Change: Part Two

June 19, 2014

Posted by AmySanderMontanez at 3/14/2011 12:45 PM | Add Comment

Change #2

“We are not the same person this year as last; nor are those we love. It is a happy chance if we, changing, continue to love a changed person.” ~ William Somerset Maugham

Isn’t this a beautiful quote?  I saw it on someone’s Facebook page and was immediately drawn to it.  I suspect I like it for many reasons, but the reason I want to write about today is this: at the core of many relationship problems are issues related to change, specifically fear of change, the inability to change, and the desire to keep those we love from changing.

Last week I wrote about our natural tendency to seek homeostasis.  We want things to stay the same.  But they can’t.  And they won’t.  The most spiritually, psychologically, and cognitively mature people know this, and they notice and embrace change as a normal and healthy thing.  They have what is known in Zen Buddhism as a “beginner’s mind”.  It is a mind of curiosity, not making assumptions about anything or anyone until there is an encounter with it.  They are not afraid of change in themselves, others, and even in their environment and circumstances.

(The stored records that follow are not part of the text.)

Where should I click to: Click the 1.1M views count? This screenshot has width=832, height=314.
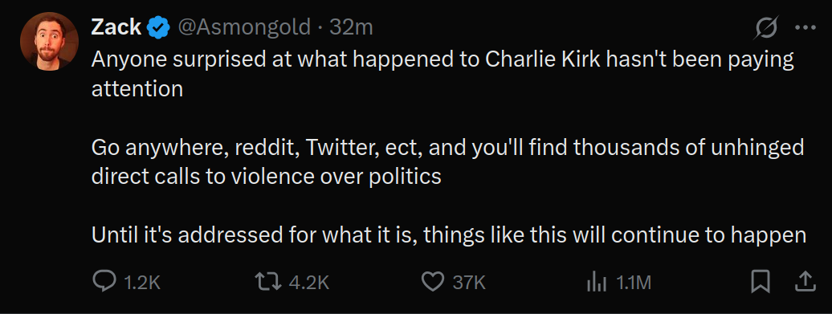click(633, 283)
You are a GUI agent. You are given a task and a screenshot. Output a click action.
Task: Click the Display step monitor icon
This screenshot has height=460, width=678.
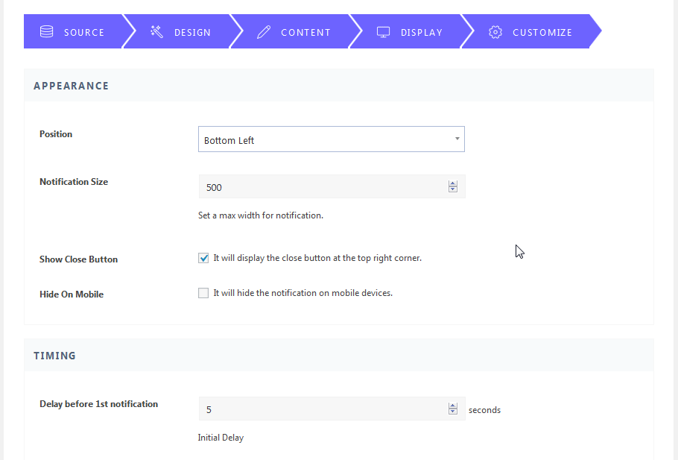click(x=383, y=32)
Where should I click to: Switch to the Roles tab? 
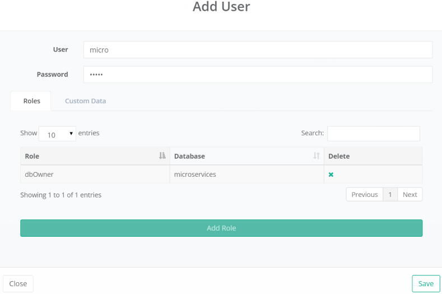pos(31,101)
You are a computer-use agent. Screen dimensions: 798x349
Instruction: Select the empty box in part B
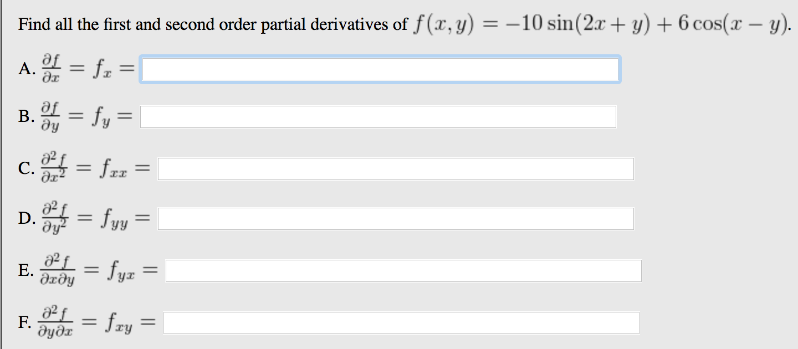tap(378, 116)
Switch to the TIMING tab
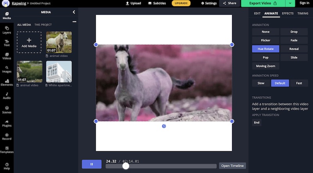The image size is (313, 173). (302, 13)
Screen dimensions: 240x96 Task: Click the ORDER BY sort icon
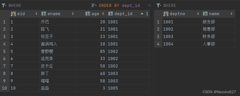pos(94,5)
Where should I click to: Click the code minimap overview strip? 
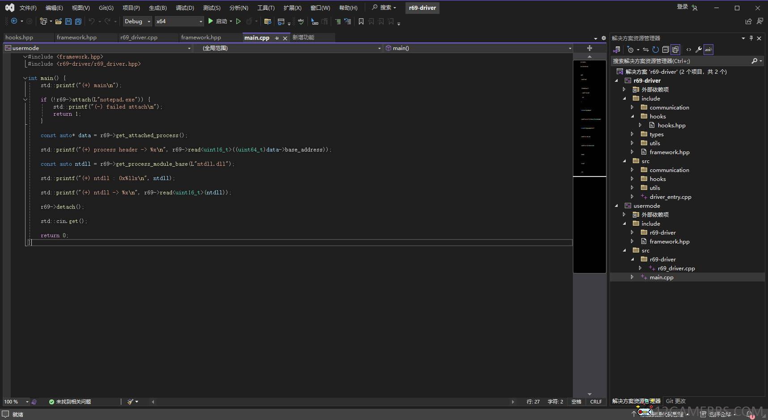pyautogui.click(x=589, y=134)
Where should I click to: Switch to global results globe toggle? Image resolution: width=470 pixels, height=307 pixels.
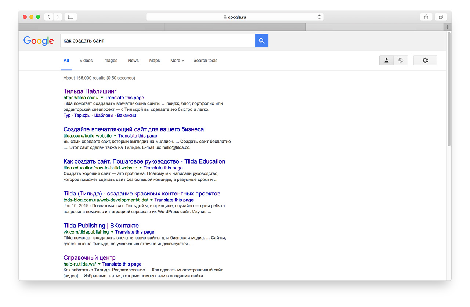click(x=401, y=61)
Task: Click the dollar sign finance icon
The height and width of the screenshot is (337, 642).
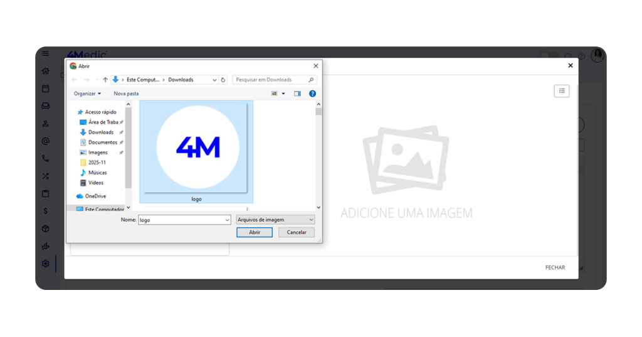Action: [45, 211]
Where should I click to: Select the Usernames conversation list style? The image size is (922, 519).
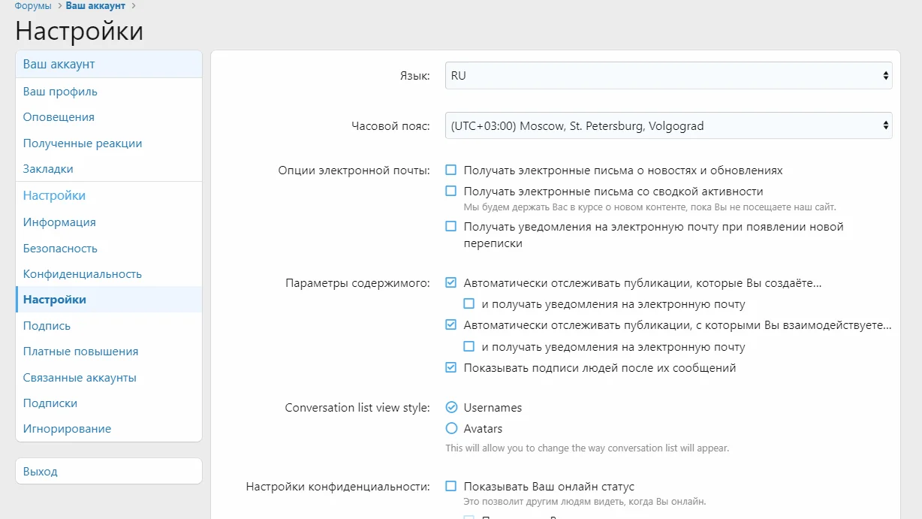pyautogui.click(x=452, y=408)

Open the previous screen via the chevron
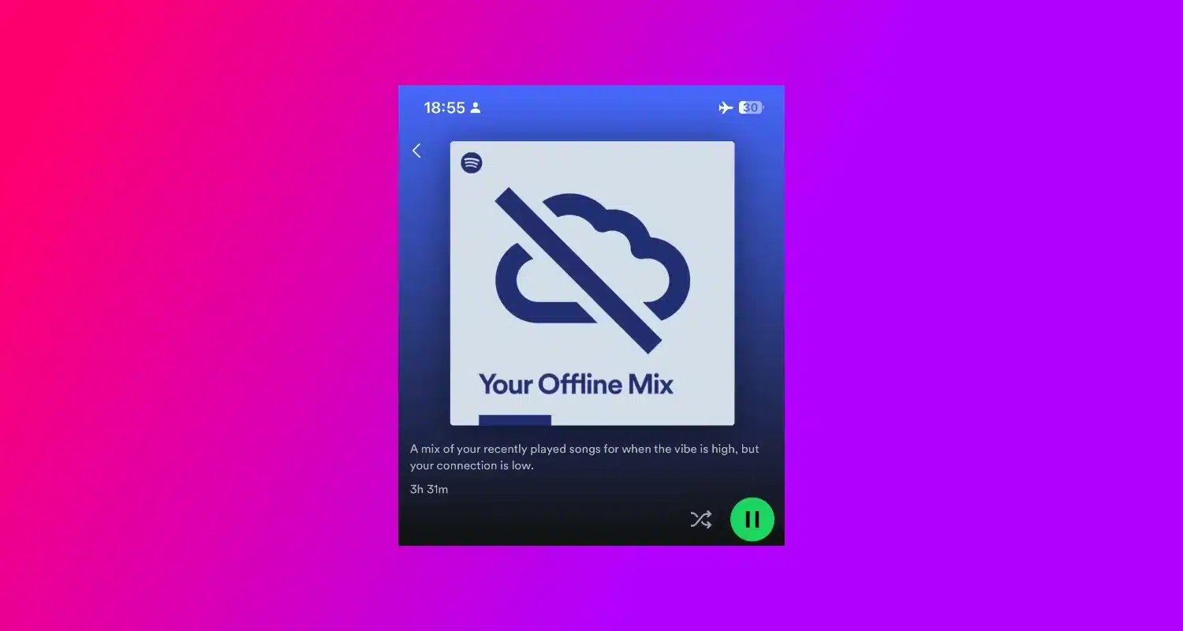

In long term relationships of any kind (friendship, marriage, family, community) it is wise to remember that nothing remains the same.  At an intimate dinner party recently, a man said, “ I think I love this marriage even more than I did my last marriage.”  He was talking about the same woman, his one wife of forty years, but he was acknowledging that she had changed and that he had changed along with her. Together they were more beautiful, more dynamic, and more loving than they had ever been.  He was exemplifying exactly what the quote at the top of this page says.  He and his wife have both been willing to change.

Sometimes a client in my office offers up what I have come to call the Popeye defense.  When asked to consider making a change, what I’m told is “I am who I am”.  In Popeye’s dialect it was “ I Yam who I Yam, I’m Popeye the Sailor Man!”  But Popeye was a cartoon character, not a living human being.  Is it possible that we are more than what we think we are?  More than “I am who I am?”  Is it possible that there is more potential, more flexibility, more resourcefulness, more skills, more talent, more creativity, more capacity, more ————–(put your own word in there) than you thought there might be?

Each day of spring brings changes.  Some inch of my yard is different everyday: a new bud, a new sprout, a dead branch, a new visitor.  Could we all welcome our own changes and the changes of those we love as easily as we welcome the changes of the new season?